THE VARIANT THAT BEST EXPLAINS --> MIND-READING THE SCRIBES
One of the weirdest, wildest and wackiest analysis explanations in modern textcrit was summarized by Gordon Fee:
"One criterion above all others superintends the scholar's choice at any point of textual variation: the variant that best explains the origin of all the others is most likely original. In order to "best explain the origin of the others,"
You can be forgiven for being confused by his documentation, but the reason he cut the sentence short here is because Fee modifies his original comment with "there are two factors that scholars must consider: external evidence (the MSS themselves) and internal evidence (having to do with the authors or scribes)."
What Fee is saying here is simply standard TC.
Starting around 1995, this got big play in all the textual books.
Yes, folks, a standard of TC since 1734 is the fault of a guy in 1993....
Looking for the origin of this nonsensical "superintends", we notice that Fee points the finger at Greenlee and Metzger.
1) A person using inflammatory language like "points the finger" is not someone really interested in learning anything or having a discussion; it's someone spoiling for a fight. Furthermore, all Fee said was to read their books - he did not say "they started it."
2) If Avery would simply have read the VERY BOOK HE WAS CITING, he would have learned on page 146 that it was Bengel who said this.
The people whom Avery was asking were too kind to mock him with this, but all of them who knew the resource he was citing also knew the book he was claiming to have read answered his question.
Today this has become the keynote for mind-reading the scribes and special pleading, as well as many logical fails, such as not even seeing when there is a symmetry in how variants can arise.
Good luck following this level of nonsense. Nobody is talking about mind-reading scribes in a vacuum. (Bear in mind - Avery HIMSELF has no problem mind-reading Augustine and suggesting that he actually had the Comma Johanneum in his text but intentionally didn't quote it).

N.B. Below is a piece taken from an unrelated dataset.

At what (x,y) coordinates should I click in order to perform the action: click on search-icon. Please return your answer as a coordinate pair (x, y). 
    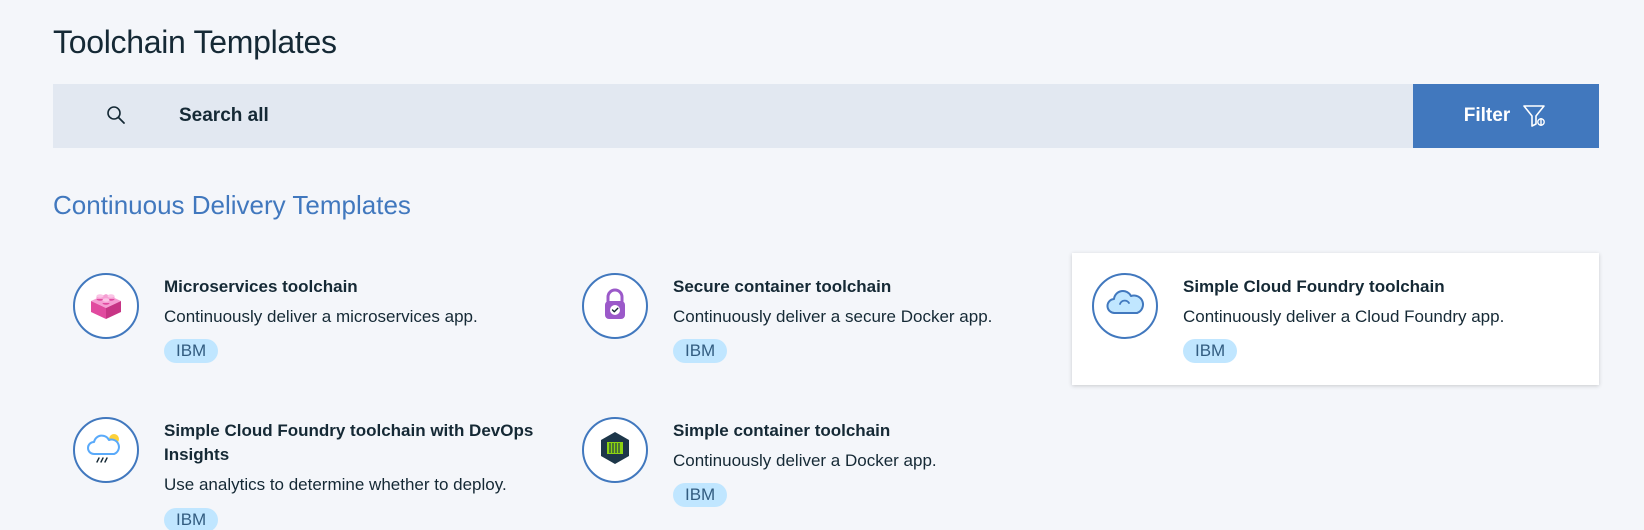
    Looking at the image, I should click on (117, 116).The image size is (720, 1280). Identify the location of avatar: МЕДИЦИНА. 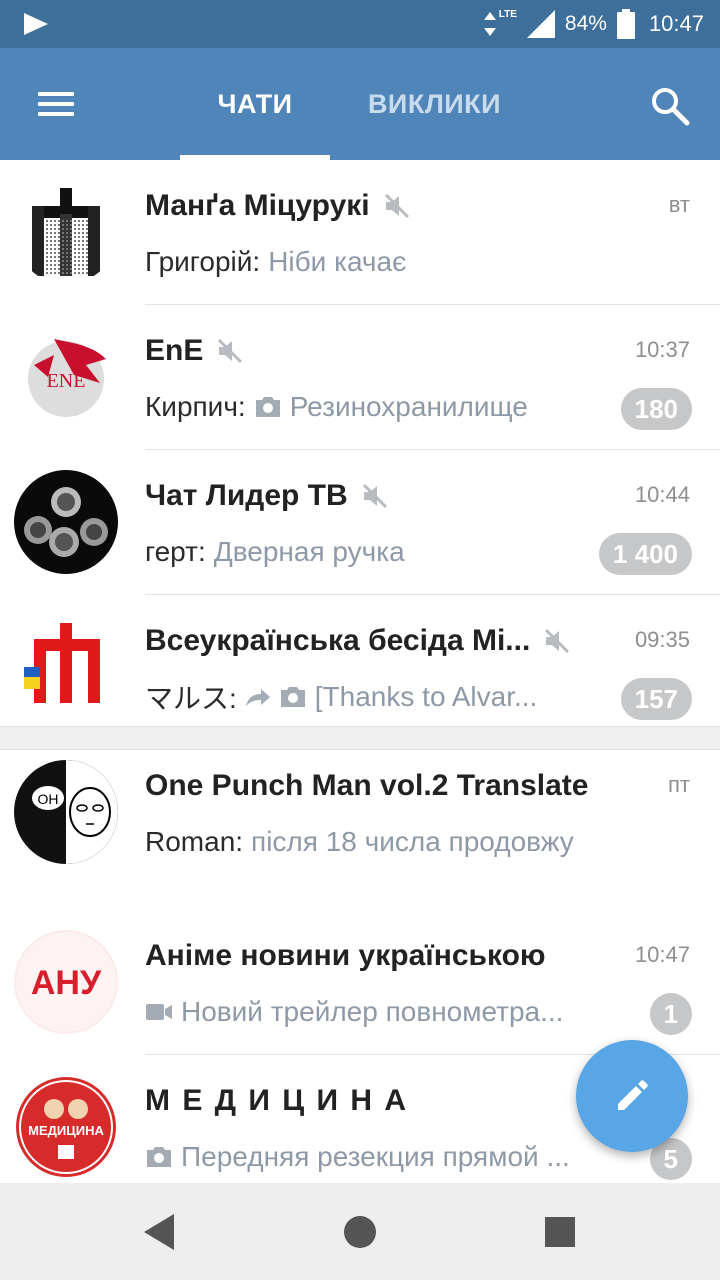
(66, 1127).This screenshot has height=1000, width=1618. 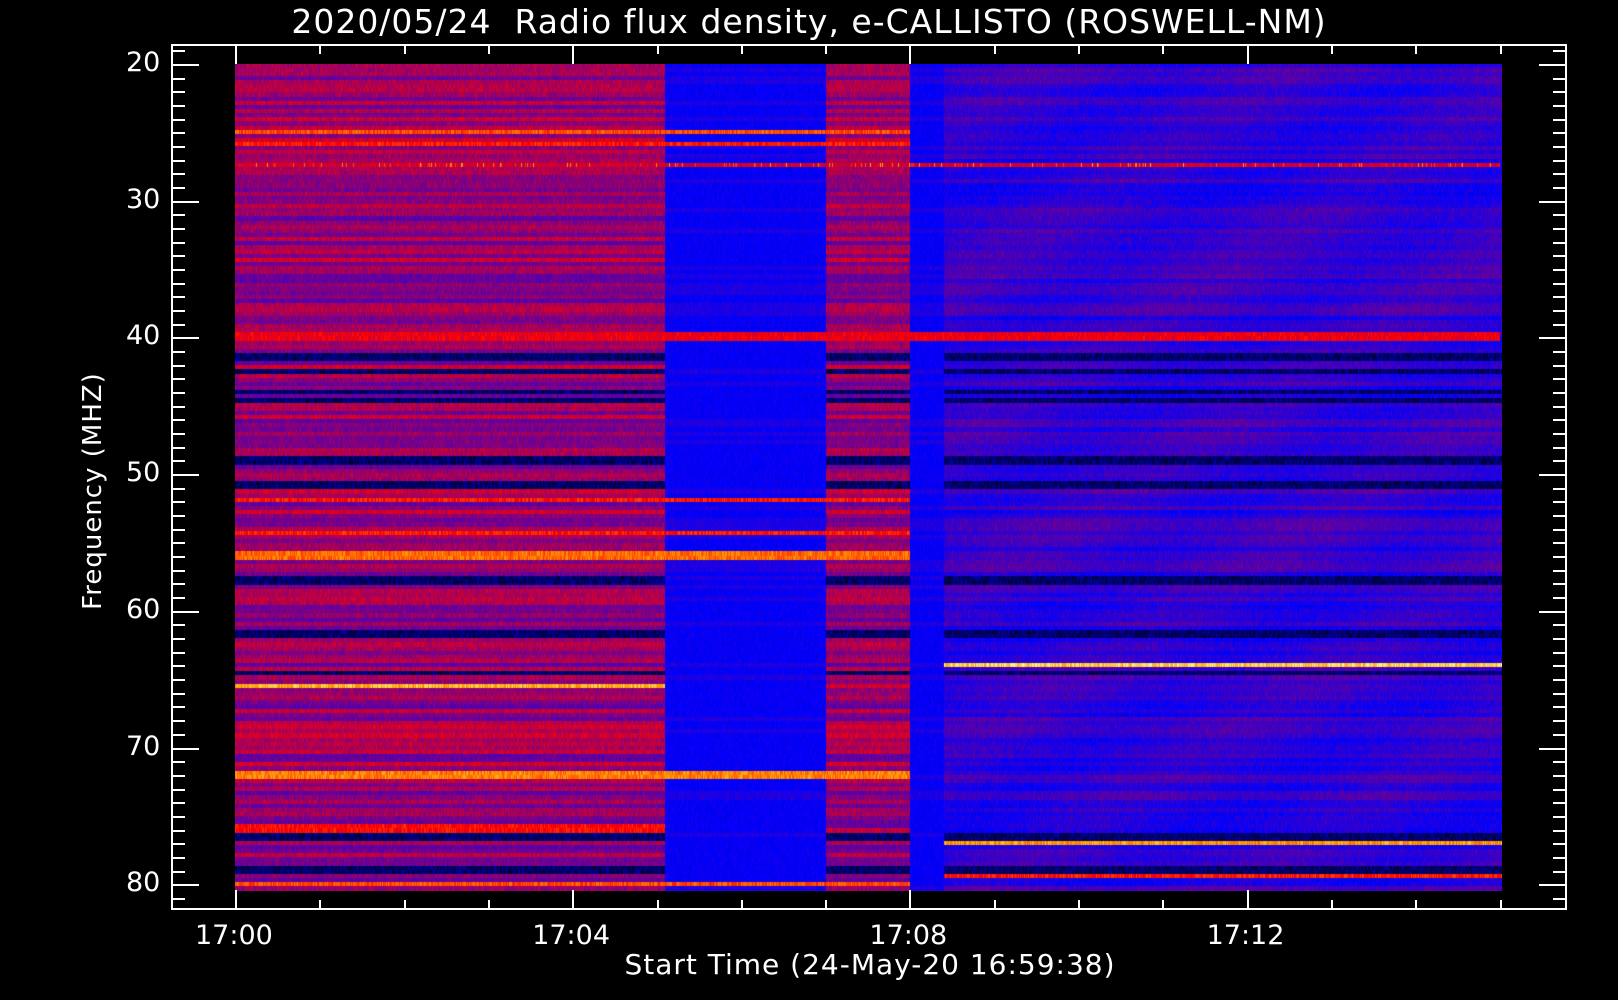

So my question is .. when and by whom did this concept begin?
On page 146 of the book you cite, it says Bengel. GORDON FEE HIMSELF says Bengel.
Metzger? And was it an extrapolation from an earlier construction?
If you had read the book you claim elicited the question, you'd know the answer.
Why didn't you finish reading the book first?
Possibly this is a takeoff from other theories like: "prociivi scripioni pracsiat ardua (the harder reading is to be preferred). And "lectio brevior lectio potior" (the shorter reading is more probable.)
I'm not sure why you said this other than to demonstrate how little you know about the subject.
Where, telephone style one garble leads to more mangling.
1) LIBERALS use the argument you're using here - not conservatives - because liberals want to make the claim all these changes happened.
2) There is no "telephone style" given the multiple lines of transmission.
However, where and how did this arise as a fundamental concept.
For the third time, it was Bengel in 1734. And for the third time, it's on page 146 of the work you're citing.
I've found that confused textcrits (like a gentleman who studied under Daniel Wallace) often fall back on this over all real evidences.
1) That's impossible because the quotation very explicitly MENTIONS both internal and external evidence.
2) If you're referring to me - I at least have enough brains to read the book before I post on the internet and make a fool of myself.